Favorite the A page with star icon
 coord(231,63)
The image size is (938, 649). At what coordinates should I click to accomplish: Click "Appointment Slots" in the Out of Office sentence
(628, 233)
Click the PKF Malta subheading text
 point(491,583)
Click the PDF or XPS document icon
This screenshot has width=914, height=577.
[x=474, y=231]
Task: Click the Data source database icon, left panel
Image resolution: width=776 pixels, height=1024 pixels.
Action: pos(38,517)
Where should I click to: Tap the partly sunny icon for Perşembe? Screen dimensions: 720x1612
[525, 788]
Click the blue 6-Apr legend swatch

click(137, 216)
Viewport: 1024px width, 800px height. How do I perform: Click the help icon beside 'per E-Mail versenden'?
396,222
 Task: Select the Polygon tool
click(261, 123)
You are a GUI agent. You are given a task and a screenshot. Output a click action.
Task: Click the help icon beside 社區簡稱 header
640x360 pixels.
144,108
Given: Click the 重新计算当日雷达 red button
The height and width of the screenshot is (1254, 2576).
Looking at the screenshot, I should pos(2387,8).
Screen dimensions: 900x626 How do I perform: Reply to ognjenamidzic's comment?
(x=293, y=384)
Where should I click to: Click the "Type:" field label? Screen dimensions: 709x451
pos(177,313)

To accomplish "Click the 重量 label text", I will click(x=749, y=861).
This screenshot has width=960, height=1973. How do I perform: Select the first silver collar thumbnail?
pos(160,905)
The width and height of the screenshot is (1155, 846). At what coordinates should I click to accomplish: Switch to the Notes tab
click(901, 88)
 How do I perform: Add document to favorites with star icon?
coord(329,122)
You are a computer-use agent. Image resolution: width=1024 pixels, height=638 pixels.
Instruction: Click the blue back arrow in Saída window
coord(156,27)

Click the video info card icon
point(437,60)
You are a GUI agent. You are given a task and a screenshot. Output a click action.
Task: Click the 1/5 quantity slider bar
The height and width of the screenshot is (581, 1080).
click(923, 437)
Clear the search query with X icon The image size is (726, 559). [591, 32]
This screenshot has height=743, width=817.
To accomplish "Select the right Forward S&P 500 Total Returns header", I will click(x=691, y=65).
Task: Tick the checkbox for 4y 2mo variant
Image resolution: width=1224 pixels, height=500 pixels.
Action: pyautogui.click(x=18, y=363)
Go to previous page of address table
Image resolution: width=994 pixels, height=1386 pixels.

#####

* _Problem requirements_
Every line of the data should be output exactly as it was given.

* _Solved exercise_
Favorite the A page with star icon
 coord(231,63)
The image size is (938, 649). At what coordinates should I click to accomplish: Click "Appointment Slots" in the Out of Office sentence
(628, 233)
Click the PKF Malta subheading text
 point(491,583)
Click the PDF or XPS document icon
This screenshot has width=914, height=577.
[x=474, y=231]
Task: Click the Data source database icon, left panel
Image resolution: width=776 pixels, height=1024 pixels.
Action: pos(38,517)
Where should I click to: Tap the partly sunny icon for Perşembe? Screen dimensions: 720x1612
[525, 788]
Click the blue 6-Apr legend swatch

click(137, 216)
Viewport: 1024px width, 800px height. How do I perform: Click the help icon beside 'per E-Mail versenden'?
396,222
 Task: Select the Polygon tool
click(261, 123)
You are a GUI agent. You are given a task and a screenshot. Output a click action.
Task: Click the help icon beside 社區簡稱 header
640x360 pixels.
144,108
Given: Click the 重新计算当日雷达 red button
The height and width of the screenshot is (1254, 2576).
Looking at the screenshot, I should pos(2387,8).
Screen dimensions: 900x626 How do I perform: Reply to ognjenamidzic's comment?
(x=293, y=384)
Where should I click to: Click the "Type:" field label? Screen dimensions: 709x451
pos(177,313)

To accomplish "Click the 重量 label text", I will click(x=749, y=861).
This screenshot has width=960, height=1973. How do I perform: Select the first silver collar thumbnail?
pos(160,905)
The width and height of the screenshot is (1155, 846). At what coordinates should I click to accomplish: Switch to the Notes tab
click(901, 88)
 How do I perform: Add document to favorites with star icon?
coord(329,122)
You are a computer-use agent. Image resolution: width=1024 pixels, height=638 pixels.
Instruction: Click the blue back arrow in Saída window
coord(156,27)

Click the video info card icon
point(437,60)
You are a GUI agent. You are given a task and a screenshot. Output a click action.
Task: Click the 1/5 quantity slider bar
The height and width of the screenshot is (581, 1080).
click(923, 437)
Clear the search query with X icon The image size is (726, 559). [591, 32]
This screenshot has height=743, width=817.
To accomplish "Select the right Forward S&P 500 Total Returns header", I will click(x=691, y=65).
Task: Tick the checkbox for 4y 2mo variant
Image resolution: width=1224 pixels, height=500 pixels.
Action: pyautogui.click(x=18, y=363)
Go to previous page of address table
Image resolution: width=994 pixels, height=1386 pixels.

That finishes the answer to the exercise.